Splitting up the considerations of creating a process from authentication and quota management makes the process object more flexible. Processes may be "heavyweight" with a CLI and all the extra baggage that goes with an interactive process, or they can be a "naked" detached process running an image directly. I can start a process with precisely the quotas and privileges I want, without having to create a UAF entry for that specific purpose. We can also implement mechanisms like quota & UAF overrides on batch queues (ie: read UAF, read queue specification and derive the properties to pass to $CREPRC). On the other hand, I need to understand the mechanics of creating processes and how the quotas are determined in order to make sure that all processes receive the quotas they need.

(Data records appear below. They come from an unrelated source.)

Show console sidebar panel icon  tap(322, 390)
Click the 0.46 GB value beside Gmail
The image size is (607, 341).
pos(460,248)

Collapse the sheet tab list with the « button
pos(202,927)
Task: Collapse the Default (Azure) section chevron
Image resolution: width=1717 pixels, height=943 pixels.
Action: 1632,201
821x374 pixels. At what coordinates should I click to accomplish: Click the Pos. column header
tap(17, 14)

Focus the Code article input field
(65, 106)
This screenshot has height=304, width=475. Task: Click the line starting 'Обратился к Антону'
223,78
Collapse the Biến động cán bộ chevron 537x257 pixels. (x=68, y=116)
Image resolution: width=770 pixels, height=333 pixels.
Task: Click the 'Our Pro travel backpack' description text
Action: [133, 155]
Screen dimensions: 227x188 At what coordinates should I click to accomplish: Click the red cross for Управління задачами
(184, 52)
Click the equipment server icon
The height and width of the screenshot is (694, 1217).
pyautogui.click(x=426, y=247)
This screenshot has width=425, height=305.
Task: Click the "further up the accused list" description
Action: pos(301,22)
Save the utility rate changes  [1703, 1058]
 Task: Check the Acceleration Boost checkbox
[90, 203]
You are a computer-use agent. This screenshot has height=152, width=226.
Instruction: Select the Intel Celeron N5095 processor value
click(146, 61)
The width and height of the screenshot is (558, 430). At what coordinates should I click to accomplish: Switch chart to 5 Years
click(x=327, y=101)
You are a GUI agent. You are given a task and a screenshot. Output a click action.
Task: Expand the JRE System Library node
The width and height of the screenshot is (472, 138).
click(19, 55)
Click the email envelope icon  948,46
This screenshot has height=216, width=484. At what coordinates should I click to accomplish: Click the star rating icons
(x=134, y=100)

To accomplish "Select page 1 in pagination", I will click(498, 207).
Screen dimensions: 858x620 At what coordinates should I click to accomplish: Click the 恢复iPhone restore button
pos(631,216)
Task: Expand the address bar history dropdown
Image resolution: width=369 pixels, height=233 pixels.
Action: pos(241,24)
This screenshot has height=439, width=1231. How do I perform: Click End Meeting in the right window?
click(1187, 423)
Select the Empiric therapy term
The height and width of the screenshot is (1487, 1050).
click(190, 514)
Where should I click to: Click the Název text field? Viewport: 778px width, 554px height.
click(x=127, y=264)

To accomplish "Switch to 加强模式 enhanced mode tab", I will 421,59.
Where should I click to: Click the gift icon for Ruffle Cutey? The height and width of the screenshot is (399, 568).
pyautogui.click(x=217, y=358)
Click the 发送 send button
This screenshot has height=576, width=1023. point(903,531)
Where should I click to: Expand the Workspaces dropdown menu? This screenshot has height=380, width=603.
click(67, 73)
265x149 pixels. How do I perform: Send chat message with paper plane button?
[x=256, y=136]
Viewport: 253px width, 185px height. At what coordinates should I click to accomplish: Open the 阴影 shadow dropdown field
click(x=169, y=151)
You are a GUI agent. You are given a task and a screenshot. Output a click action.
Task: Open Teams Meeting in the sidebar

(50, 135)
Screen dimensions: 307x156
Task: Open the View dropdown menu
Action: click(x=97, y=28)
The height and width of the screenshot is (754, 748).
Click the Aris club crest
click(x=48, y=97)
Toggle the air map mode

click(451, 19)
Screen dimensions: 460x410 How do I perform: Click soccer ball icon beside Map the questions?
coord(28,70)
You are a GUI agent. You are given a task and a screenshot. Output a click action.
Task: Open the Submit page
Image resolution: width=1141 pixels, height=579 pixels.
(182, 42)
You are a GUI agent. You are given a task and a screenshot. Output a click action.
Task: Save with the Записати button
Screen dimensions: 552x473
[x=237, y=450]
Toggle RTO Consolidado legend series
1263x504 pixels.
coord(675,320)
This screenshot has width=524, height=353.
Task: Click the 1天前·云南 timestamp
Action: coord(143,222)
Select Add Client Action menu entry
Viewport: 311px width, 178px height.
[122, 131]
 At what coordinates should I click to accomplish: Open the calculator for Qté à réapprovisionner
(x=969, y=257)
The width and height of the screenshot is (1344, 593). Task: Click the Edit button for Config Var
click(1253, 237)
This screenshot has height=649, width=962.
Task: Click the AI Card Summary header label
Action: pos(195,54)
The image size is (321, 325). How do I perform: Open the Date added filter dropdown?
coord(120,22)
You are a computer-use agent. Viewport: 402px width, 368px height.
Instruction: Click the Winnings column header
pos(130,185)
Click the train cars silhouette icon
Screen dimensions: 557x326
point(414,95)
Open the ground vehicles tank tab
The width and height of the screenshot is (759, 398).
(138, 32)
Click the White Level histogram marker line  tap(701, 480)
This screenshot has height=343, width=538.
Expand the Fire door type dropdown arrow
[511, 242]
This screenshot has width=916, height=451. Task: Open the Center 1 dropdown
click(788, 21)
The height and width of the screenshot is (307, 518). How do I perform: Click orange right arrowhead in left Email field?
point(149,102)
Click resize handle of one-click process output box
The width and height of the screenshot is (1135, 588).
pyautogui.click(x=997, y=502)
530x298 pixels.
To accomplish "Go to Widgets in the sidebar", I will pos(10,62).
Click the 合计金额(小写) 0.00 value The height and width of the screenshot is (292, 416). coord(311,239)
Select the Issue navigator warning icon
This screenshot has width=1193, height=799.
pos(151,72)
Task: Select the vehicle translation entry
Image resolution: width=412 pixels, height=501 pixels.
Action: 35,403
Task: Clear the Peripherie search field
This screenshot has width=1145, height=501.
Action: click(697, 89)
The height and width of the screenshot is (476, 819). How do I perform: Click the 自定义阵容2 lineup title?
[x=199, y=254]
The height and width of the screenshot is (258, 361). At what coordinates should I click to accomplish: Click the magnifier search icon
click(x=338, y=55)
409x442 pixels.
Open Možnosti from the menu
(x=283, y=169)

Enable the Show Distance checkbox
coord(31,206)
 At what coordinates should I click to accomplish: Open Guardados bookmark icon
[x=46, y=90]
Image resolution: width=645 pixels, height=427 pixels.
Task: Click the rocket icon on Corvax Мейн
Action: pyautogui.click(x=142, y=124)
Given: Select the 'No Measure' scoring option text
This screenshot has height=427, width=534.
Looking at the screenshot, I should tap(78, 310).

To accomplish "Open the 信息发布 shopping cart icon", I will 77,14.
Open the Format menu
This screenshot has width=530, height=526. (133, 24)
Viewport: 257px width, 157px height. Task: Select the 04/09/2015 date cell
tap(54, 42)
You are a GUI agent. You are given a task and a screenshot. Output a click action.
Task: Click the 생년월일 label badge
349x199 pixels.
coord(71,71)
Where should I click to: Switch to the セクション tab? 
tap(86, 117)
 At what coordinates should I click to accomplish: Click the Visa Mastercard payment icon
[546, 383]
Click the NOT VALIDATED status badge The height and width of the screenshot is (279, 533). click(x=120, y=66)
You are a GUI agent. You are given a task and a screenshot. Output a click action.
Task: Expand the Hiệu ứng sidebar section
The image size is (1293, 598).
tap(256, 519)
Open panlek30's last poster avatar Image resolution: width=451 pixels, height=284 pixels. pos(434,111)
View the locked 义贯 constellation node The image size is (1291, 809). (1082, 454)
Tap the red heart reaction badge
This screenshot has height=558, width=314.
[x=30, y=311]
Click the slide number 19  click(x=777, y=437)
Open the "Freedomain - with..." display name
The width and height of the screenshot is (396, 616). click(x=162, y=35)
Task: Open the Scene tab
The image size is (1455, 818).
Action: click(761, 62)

If OpenVMS were being designed today, I suspect the UAF would be a more complex (and cleaner!) data structure. There would probably be a heirarchy of quota value defaults. For each user we could probably define a value per cluster, per node and per process mode (note that LDAP directories can do exactly that!) might also see a different set of quotas, and different units, as the resource concerns have changed considerably over the past few decades. But, I'd still expect a similar model for process creation in terms of propagation of quotas. We could still obtain the PQL profile from the UAF, or specify them at the time the process is created.
A crucible of informative mistakes
John Gillings
Honored Contributor

Re: Quotas: PQL_* versus AUTHORIZE

Jack,
On the other hand, I could just hit you with the universal parent type answer...

Why? BECAUSE!

Live with it! ;-)
A crucible of informative mistakes
Jack Trachtman
Super Advisor

Re: Quotas: PQL_* versus AUTHORIZE

John,

Extreme thanks for taking the time to create such a long response - I know how time consuming that can be!

From all of the responses, I'm much clearer about the options in process creations, but I think John's final reply is the one I'll just "live with"!